Anxiety can be a dark and persistent cloud. Each person is unique, and what helps one person unwind may not even make a dent in someone else’s worry. Even so, these strategies have helped me, and many others greatly lower our stress levels. Here are some ways you can decrease stress and conquer your anxiety.
1. Take a walk
Put on your walking shoes and take a stroll around the block. Take in the sights of your neighborhood, the rhythm of your footsteps on the pavement and the woosh of your breath moving in and out of your lungs. Focus on your five senses: what do you feel, see, smell, hear and taste? Every time your mind starts to drift, bring it back to the sensation of your breath in the present moment.
2. Smell something nice
Stress Relief by Bath & Body is always a quick fix for moments when my heart gets beating a little too fast. Find a scent that feels homey, familiar or calming. It can be a fragrance, lotion or essential oil. This can be used as a low-level intervention when you’re starting to feel the warning signs of mounting anxiety, and want to help ease yourself out of impending stress.
3. Stretch it out
You don’t have to be a dedicated yogi to appreciate the soothing sensations of yoga, or just some general stretching. My personal favorite is Yoga with Adriene, a YouTube channel that has short or long videos for everyone from the most inexperienced person to the most enthusiastic yoga fan. If yoga isn’t your style, you can try pilates, or just some good morning stretches. Find what feels good!
4. Talk it out
Sometimes, to figure out how you really feel, you need to say it out loud. Talking about your anxieties can also help you realize they aren’t so big and scary after all. Confiding in someone you trust can help ease the burden off your shoulders. Take care not to place too much of your worry on your friends - they have their own anxieties, too. If you are concerned your friends may not be able to handle what’s on your mind, you can always seek extra help through therapy and counseling.
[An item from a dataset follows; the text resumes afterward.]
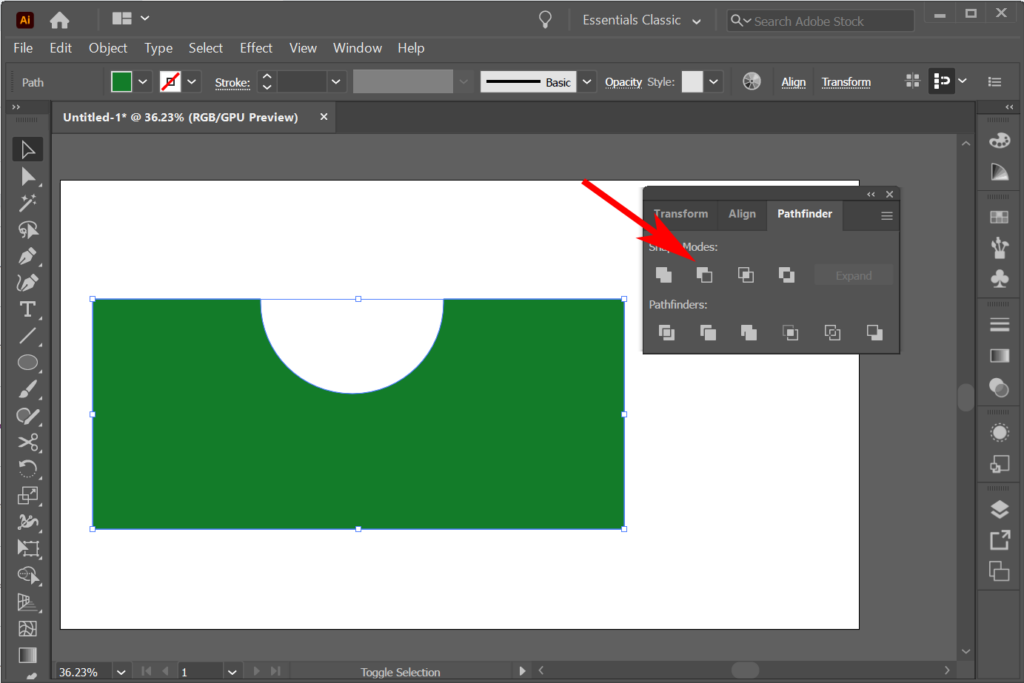This screenshot has width=1024, height=683.
Task: Select the Type tool
Action: pyautogui.click(x=27, y=310)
5. Hug someone (or something)
It can be a (consenting) friend or family member, a beloved pet or something soft and fuzzy, sometimes, a hug is just what you need. It’s even been proven that hugs have scientifically significant health benefits. When you’re in a time of need, a warm embrace can go a long way.
6. Take a break
Never underestimate the magic of stepping away for a few moments and coming back to whatever it is you were working on. Sometimes, a breather is all we need. Physically remove yourself from the stressor, get your mind focused on something else even for just a few moments and you may find you come back feeling refreshed. When powering through just isn’t working, take a break and come back with a rejuvenated perspective.
7. Drink some water
When was the last time you had a liquid that wasn’t caffeinated? If you’re anything like me, it’s probably been a while. Consider this your daily reminder to drink some water! You might be surprised at how good you feel afterwards.
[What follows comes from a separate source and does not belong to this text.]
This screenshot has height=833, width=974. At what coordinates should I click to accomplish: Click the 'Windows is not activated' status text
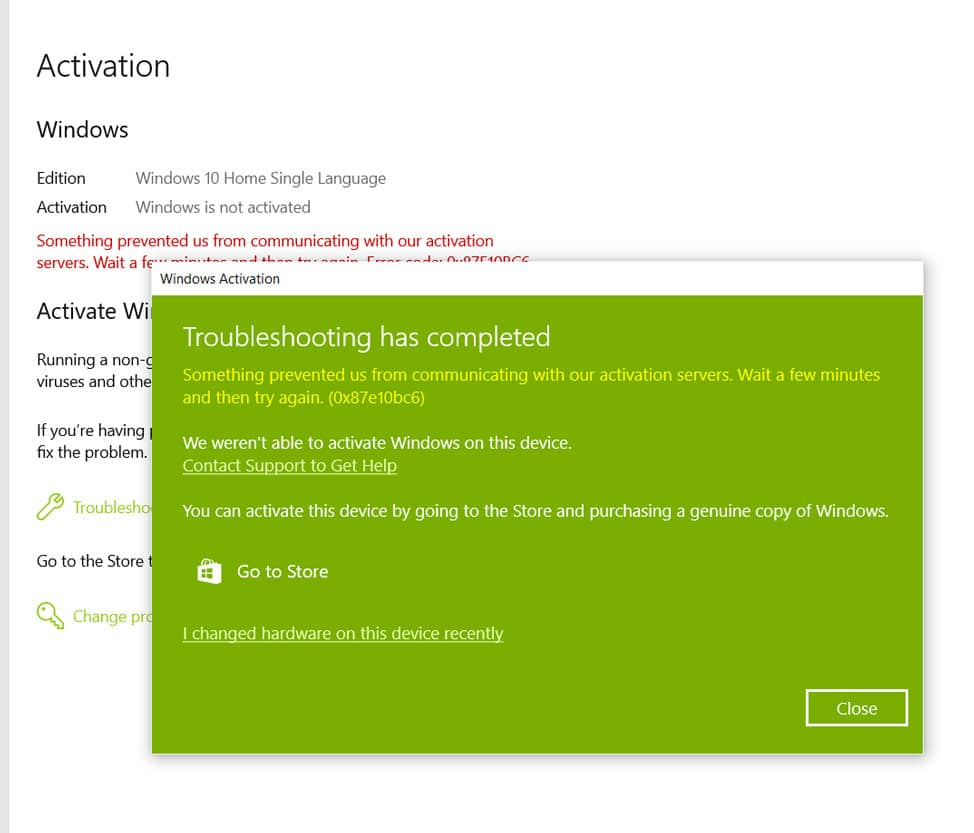pyautogui.click(x=223, y=208)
8. Lose yourself in a hobby
Read a book, learn a new craft or practice an instrument. You might not like the thought of doing a lot right now, but doing nothing certainly isn’t serving you. Find some online tutorials, go play your favorite game or watch a movie. You can invite friends if you want, but you don’t have to depend on them for your entire happiness. Get your brain off your worry and onto a new and exciting project.
Finally, don’t be afraid to seek extra help if these tips just aren’t cutting it. Everyone needs assistance sometimes. Do what you need to to live your best and most fulfilling life.